Lunes, 17 de febrero, 2025

Estados Unidos es una potencia en declive. Lento, pero perceptible. Que está dejando de tener un peso decisivo en escenarios que sí lo son y cuyas sucesivas administraciones gubernamentales carecen de la amplitud de miras necesaria como para atar los cabos de los mismos embrollos que ellos provocaron.

Pablo Gea

Decir que la intervención de Estados Unidos en Afganistán ha sido un desastre es quedarse corto. Al final, las guerras se miden por los resultados y las consecuencias. Y los de esta en particular no podían ser peores. Veinte años después de la invasión a la que dio luz verde la ONU (a diferencia de la de Irak), el gigante americano no es que no se haya movido de la casilla de salida, es que está en una situación menos favorable que entonces. Indudablemente, el régimen talibán que se aupó al poder tras el fiasco soviético en 1989 (si bien no dirigieron los destinos del país afgano hasta el año 1996) impuso una terrorífica dictadura teocrática -digna exposición de los aspectos más crueles del Islam radical y del propósito más que explícito de tratar a las mujeres como animales de granja- efectivamente cobijó y financió a los terroristas de Al-Qaeda en su territorio, no menos cierto es que los aparentemente nobles propósitos de la Coalición invasora se han disuelto como el azucarillo.

No debe olvidarse que los talibanes representan una ramificación del Wahabismo, una tendencia radical dentro del islam suní, financiado y apoyado por Arabia Saudí (entre otros), quien es a su vez aliado de los EE. UU. La pescadilla que se muerde la cola. No hace mucho, las bárbaras prácticas del régimen talibán tuvieron reflejo en las llevadas a cabo por las monarquías petroleras del Golfo Pérsico. Pero el dinero manda, y según los beneficios que se obtengan, interesa más bien callar según qué países. No en vano sería una hipocresía no equiparar la represión saudí con la iraní, o la qatarí, o incluso la paquistaní. País este último tan dado como el Afganistán de los talibanes a dar cobijo y -algo más- a los más sanguinarios terroristas islámicos. Pero Afganistán fue invadido y Paquistán no. Al fin y a la postre, el único que ha ganado algo aquí, por pequeño que sea, ha sido el Tío Sam. Puesto que uno de los objetivos de la operación (capturar o matar el máximo número de miembros de Al-Qaeda y dañar seriamente su infraestructura organizativa) se logró. Lo demás (las promesas de democratización y de respeto por los Derechos Humanos) se han esfumado con la misma rapidez que el régimen de Sadam Husein.

Y no nos llevemos a engaño: las dictaduras de Irak y Afganistán merecían ser eliminadas, si bien no a costa de la destrucción completa de sendos países, puestos desde entonces a merced de una potencia desconocedora de la compleja historia detrás de esos pueblos, que pensaba con una mezcla de ingenuidad y engreimiento que el modelo de ocupación y reconstrucción de Alemania después de la Segunda Guerra Mundial era exportable. Mas las cuentas no salen. Irak está hoy en día en manos de la minoría chií, que mira con simpatías a la Siria de al Ásad y al Irán de los Ayatolás, proporcionado a este último país (y, por lo tanto, a su gran aliado, Rusia) un pasillo de territorio físico desde Oriente Medio hasta el Mediterráneo, alterando notablemente el equilibrio de la hegemonía en la zona. Y Afganistán, a la vista está.

Qué hacer →
1. En el extracto sobre la intervención de Estados Unidos en Afganistán, ¿cuál de los objetivos de la operación se logró?
2. Retoma el extracto sobre la intervención de Estados Unidos en Afganistán y continúalo a partir de su última oración.

Datos recopilados →
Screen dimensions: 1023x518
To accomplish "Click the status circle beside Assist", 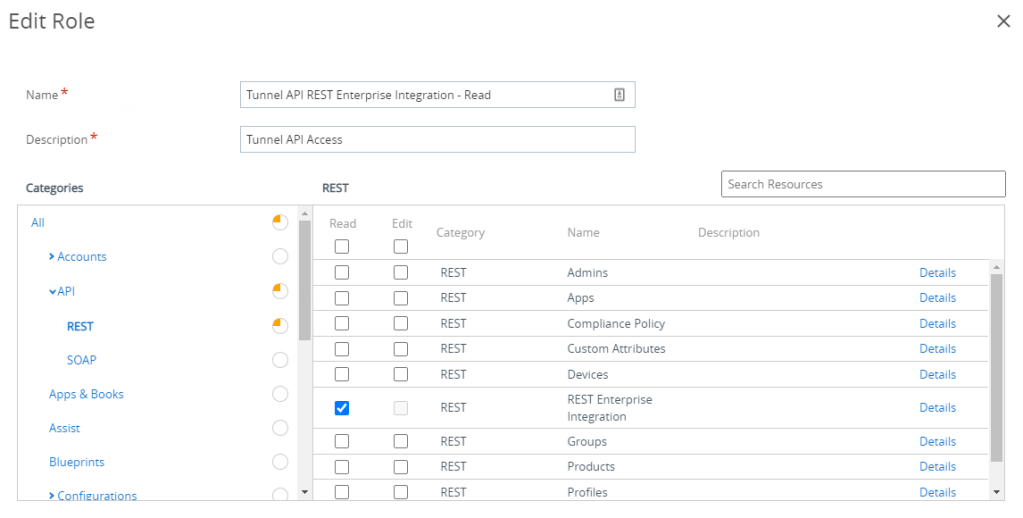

Respuestas →
1. Capturar o matar el máximo número de miembros de Al-Qaeda y dañar seriamente su infraestructura organizativa.

2.
Cabe preguntarse ahora, ¿qué repercusiones geopolíticas tiene la victoria de los talibanes? Estados Unidos asiste a un repliegue como potencia de la esfera internacional y en todos los ámbitos donde hasta ahora ha intervenido, a favor de otras potencias (mundiales o regionales) que se perciben como interlocutores más serios y fiables. Toda vez que es innegable que Washington es políticamente inestable. China se ha apresurado a entablar diálogo con el Emirato, sabedora de que le vendrá bien en el contexto de su proyecto económico por Asia Central de la Ruta de la Seda. Rusia contempla satisfecha por un lado lo que es una derrota sin paliativos de los americanos pero, a la vez, se encuentra ciertamente inquieta por el efecto revulsivo que el advenimiento del un régimen islámico radical pueda tener sobre la población rusa musulmana cercana a las fronteras.

Se está comparando lo que el mundo está contemplando con estupefacción en estos momentos con lo acaecido hace décadas en Vietnam. Las desesperadas escenas en Kabul parecen gemelas de aquellas presenciadas en Saigón. Aunque esta vez los efectos para la gran superpotencia son mucho más devastadores. El efecto dominó en el sudeste asiático pudo ser contenido y el liderazgo de los EE. UU sobre los suyos se mantuvo. Ahora, las consecuencias que la ‘pérdida’ de Afganistán para Occidente en lo que supone a las minorías radicales de los países musulmanes ‘amigos’ están por ver y las perspectivas no son nada halagüeñas. Estados Unidos es una potencia en declive. Lento, pero perceptible. Que está dejando de tener un peso decisivo en escenarios que sí lo son y cuyas sucesivas administraciones gubernamentales carecen de la amplitud de miras necesaria como para atar los cabos de los mismos embrollos que ellos provocaron.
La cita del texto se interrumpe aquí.